早稲田が「尖ったなにか」でその差を縮めたとしても、帝京はさらにその先に行ってしまうのではないか――という印象を記者会見で受けたのだ。
隙のない帝京「今の強さは個人の強さ」
フッカーで主将の江良颯(4年・大阪桐蔭、この日2トライ)は、これだけの大勝に一切、驕りを見せなかった。
「いまのチームの強さは個人の強さであって、チーム力とは言えないです。全員が同じ絵を見られるようにしないといけません」
寸分の隙も見せない受け答えで、いったいどこまで強くなる気なんだ、とさえ思った。
チーム力はすでに十分にあると思うが、この日はLO本橋のしなやかな走力、FL青木恵斗(3年・桐蔭学園)のブレイクダウンでの巧みさ、強さが光った。

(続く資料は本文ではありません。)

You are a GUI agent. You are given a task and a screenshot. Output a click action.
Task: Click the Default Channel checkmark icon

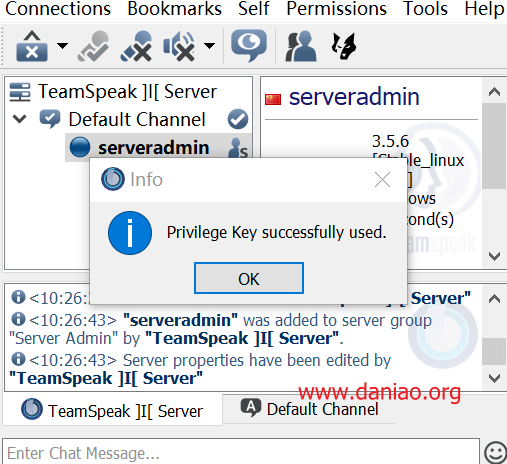238,119
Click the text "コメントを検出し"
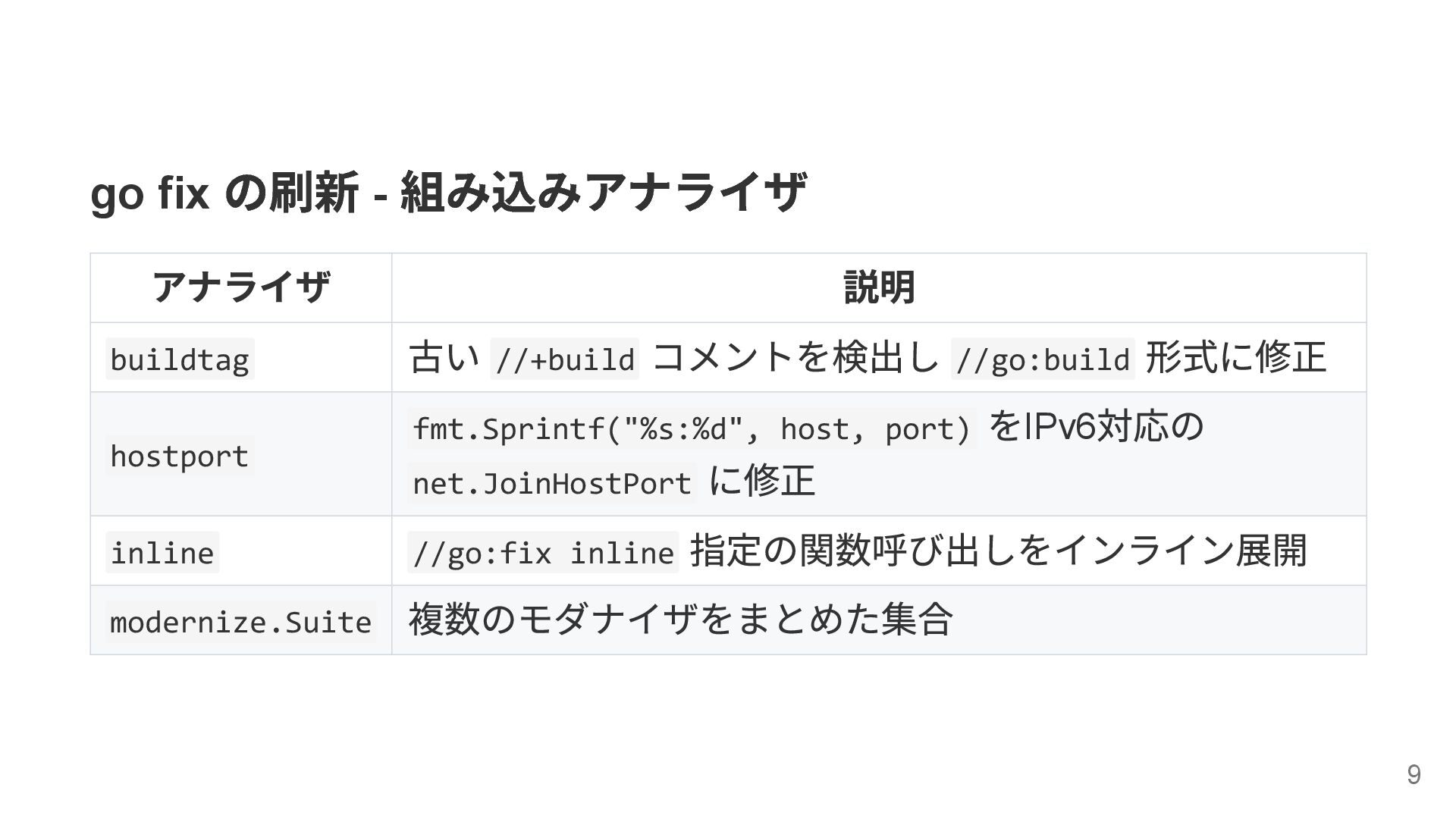 tap(795, 357)
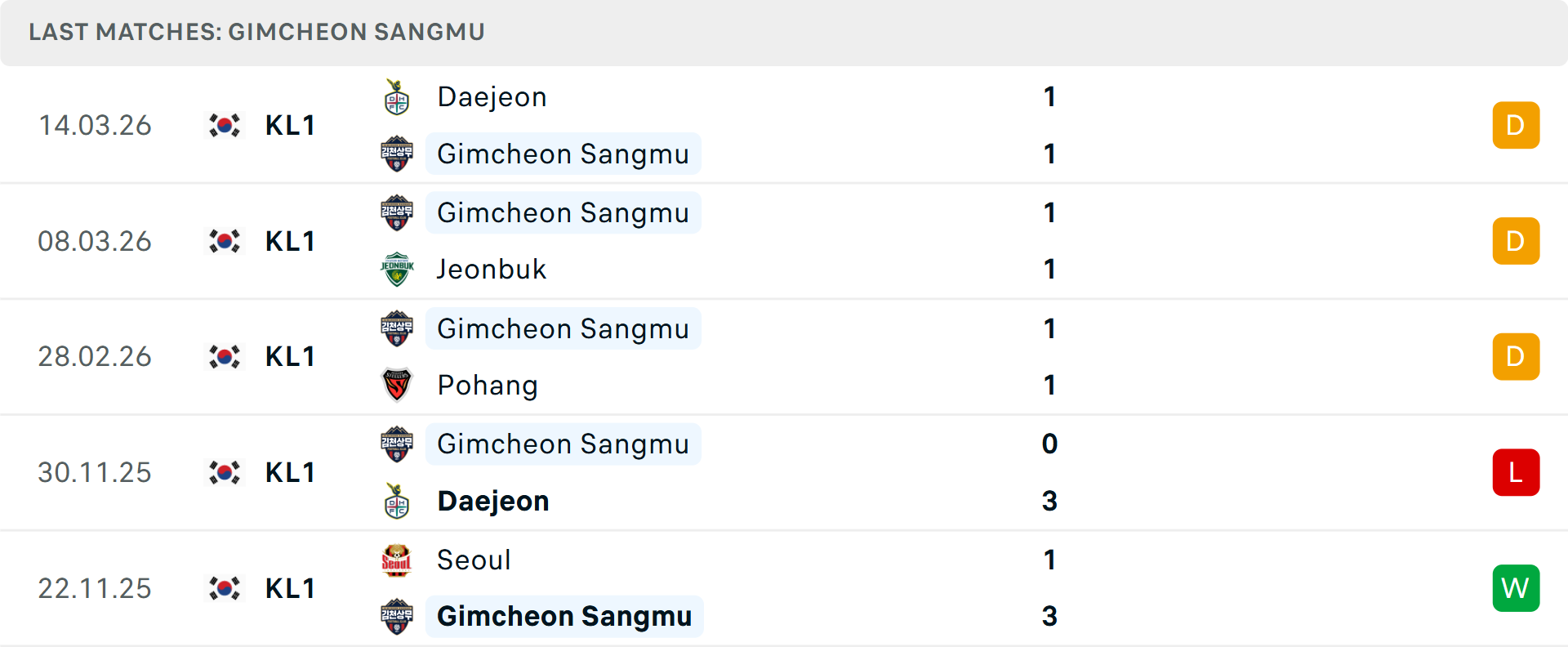Image resolution: width=1568 pixels, height=647 pixels.
Task: Click the yellow D draw indicator for Jeonbuk match
Action: [x=1516, y=240]
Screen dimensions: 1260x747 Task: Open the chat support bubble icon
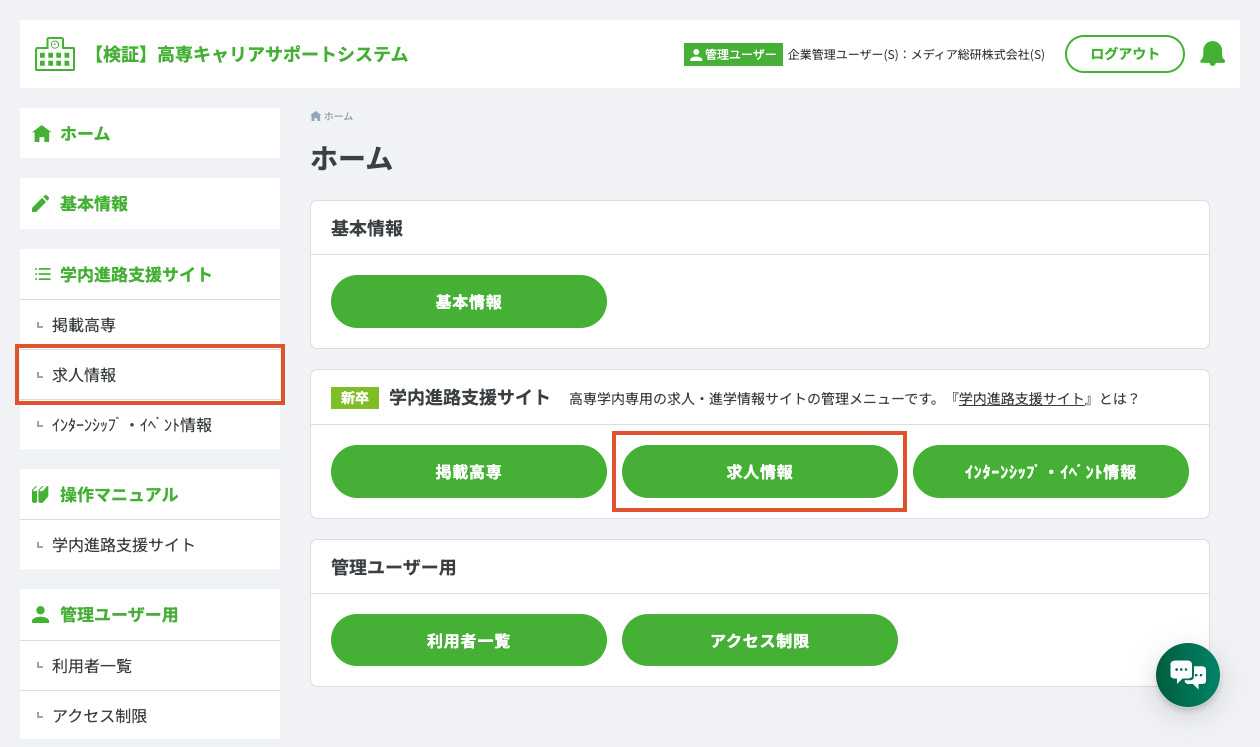pyautogui.click(x=1188, y=675)
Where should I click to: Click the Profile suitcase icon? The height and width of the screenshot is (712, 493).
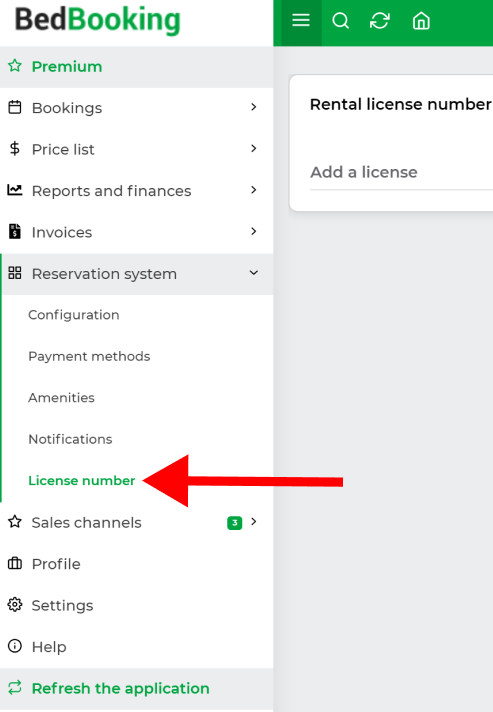(15, 564)

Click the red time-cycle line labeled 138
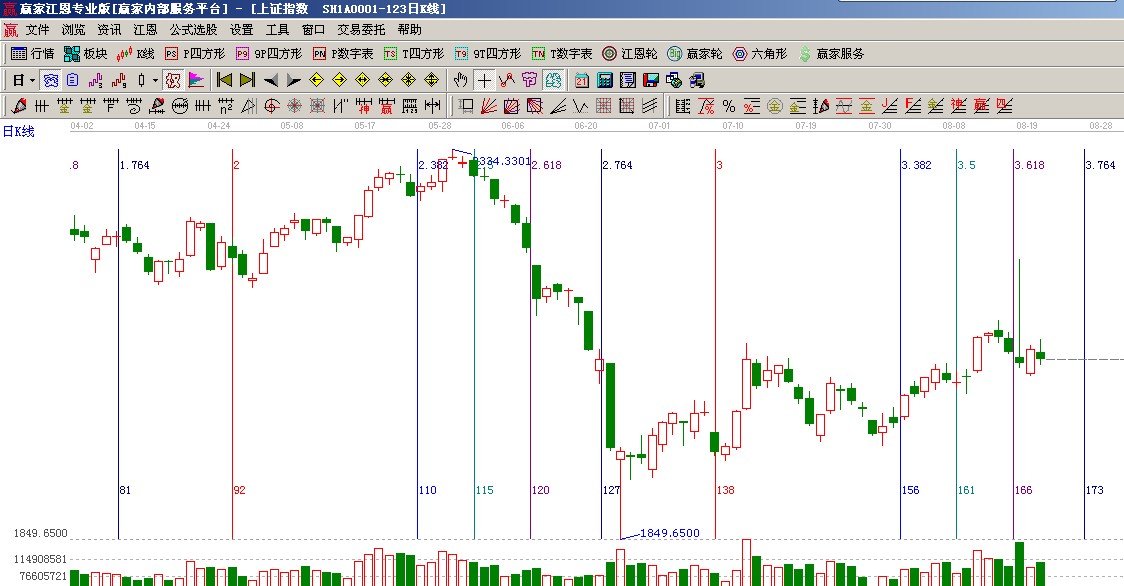tap(716, 300)
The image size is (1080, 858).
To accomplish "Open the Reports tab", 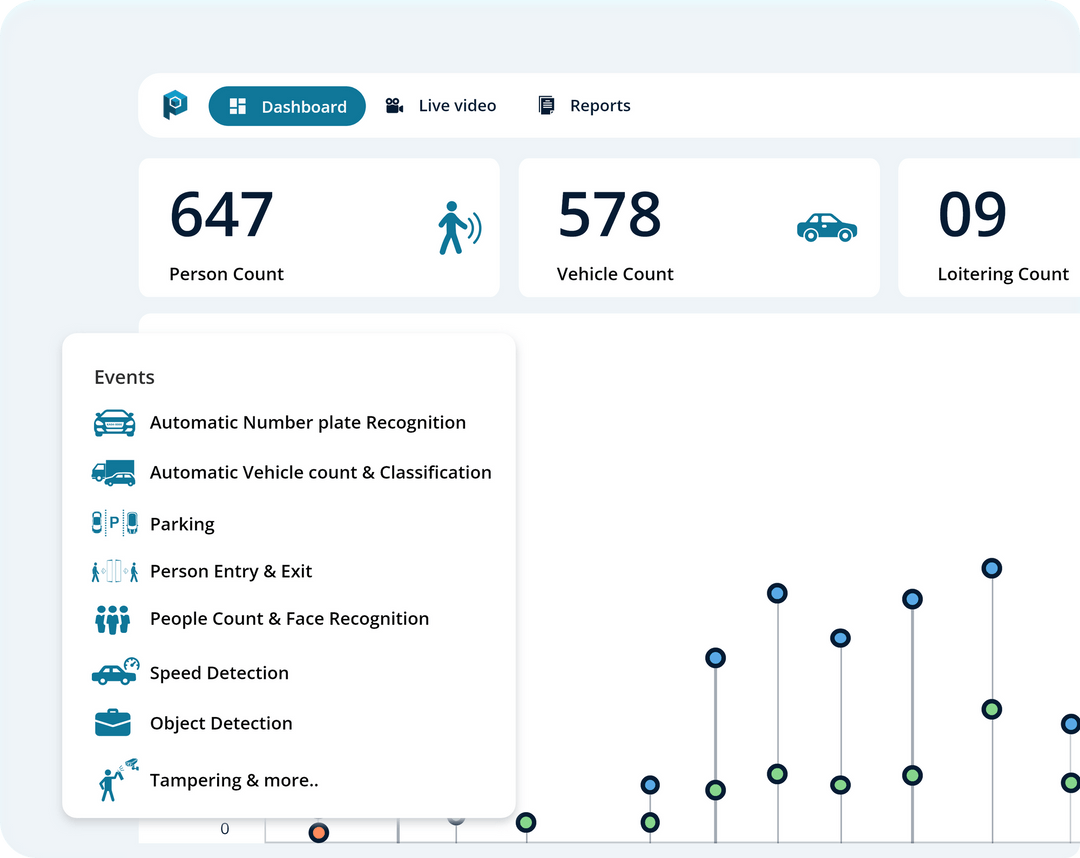I will coord(600,105).
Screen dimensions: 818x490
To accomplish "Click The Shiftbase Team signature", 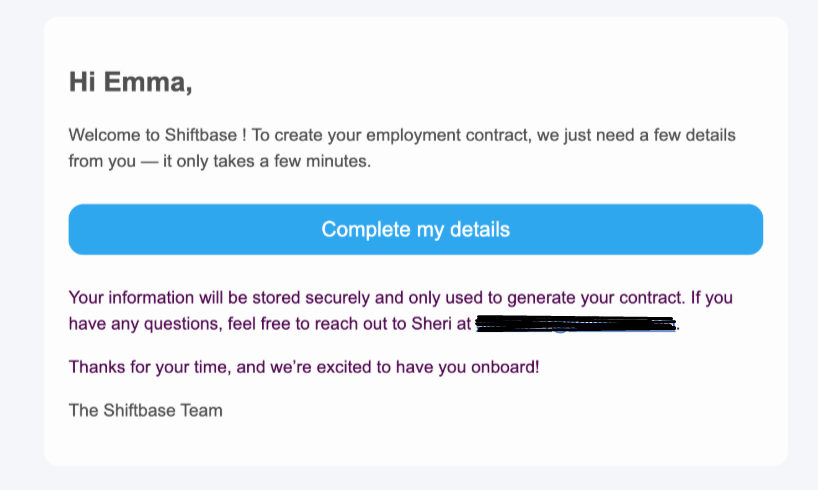I will [146, 411].
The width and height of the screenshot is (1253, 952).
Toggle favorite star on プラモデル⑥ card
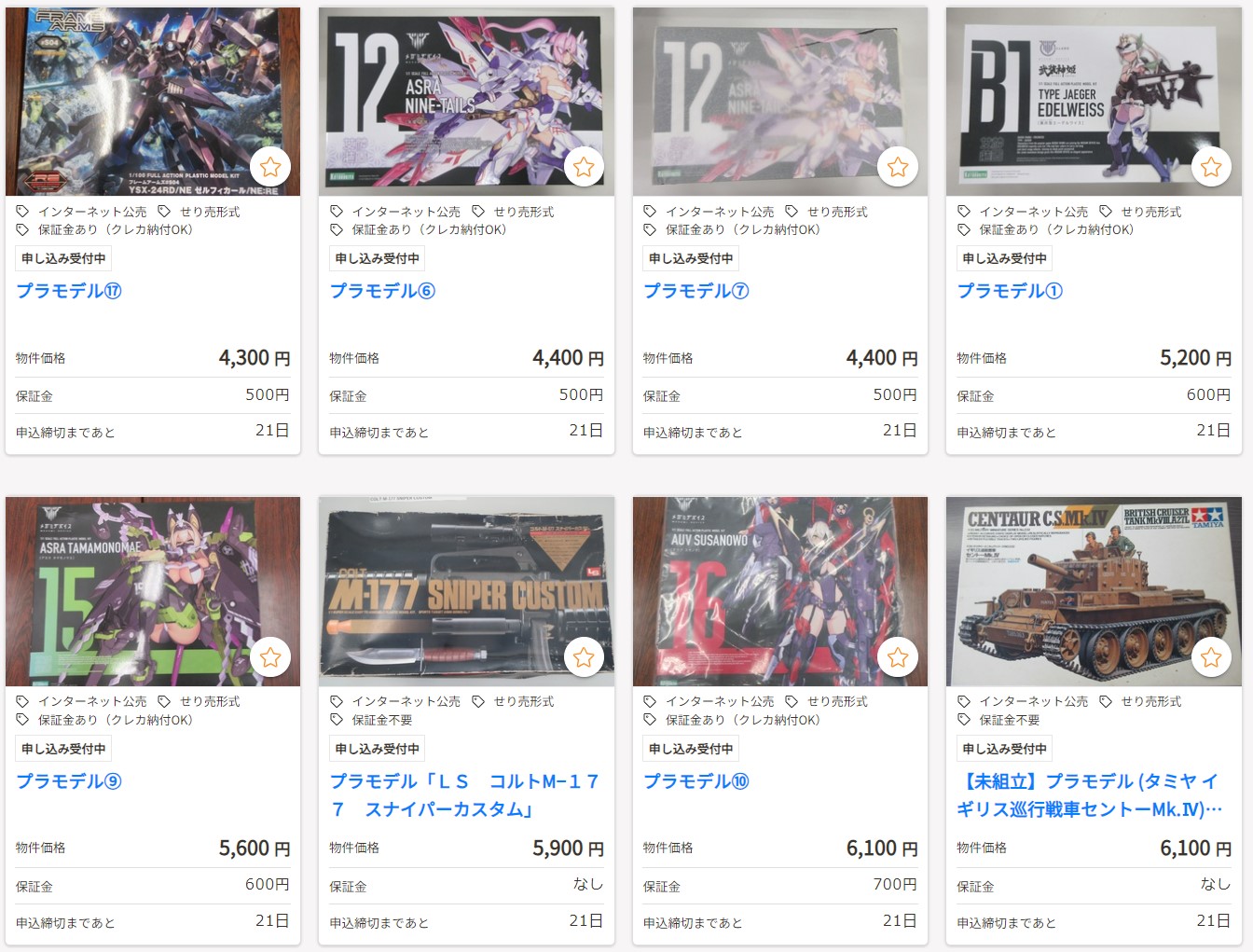[x=584, y=167]
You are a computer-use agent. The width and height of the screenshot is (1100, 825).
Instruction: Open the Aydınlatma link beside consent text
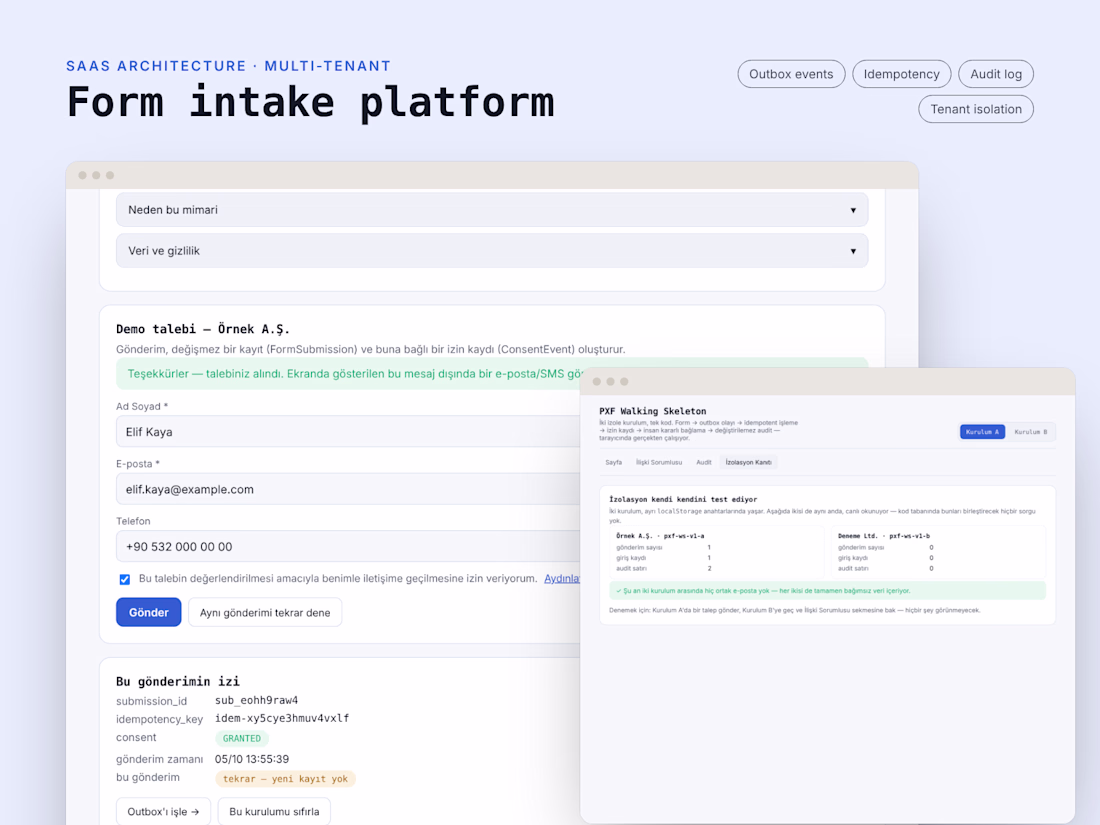tap(562, 579)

このふたり、将来はぜひとも第3列で日本代表として活躍して欲しいものだ。
2023年夏、対抗戦を取り巻く現状としては、油断なき才能軍団・帝京が大きくリードし、明治が後を追う形になるだろうか(6月3日に予定されていた帝京―明治は台風のため中止)。
果たして早稲田は、11月5日の帝京戦までに差を縮めることができるのだろうか?
大田尾監督をはじめ、コーチ陣の知恵と学生の覚悟が試される夏になりそうだ。
どうする早稲田?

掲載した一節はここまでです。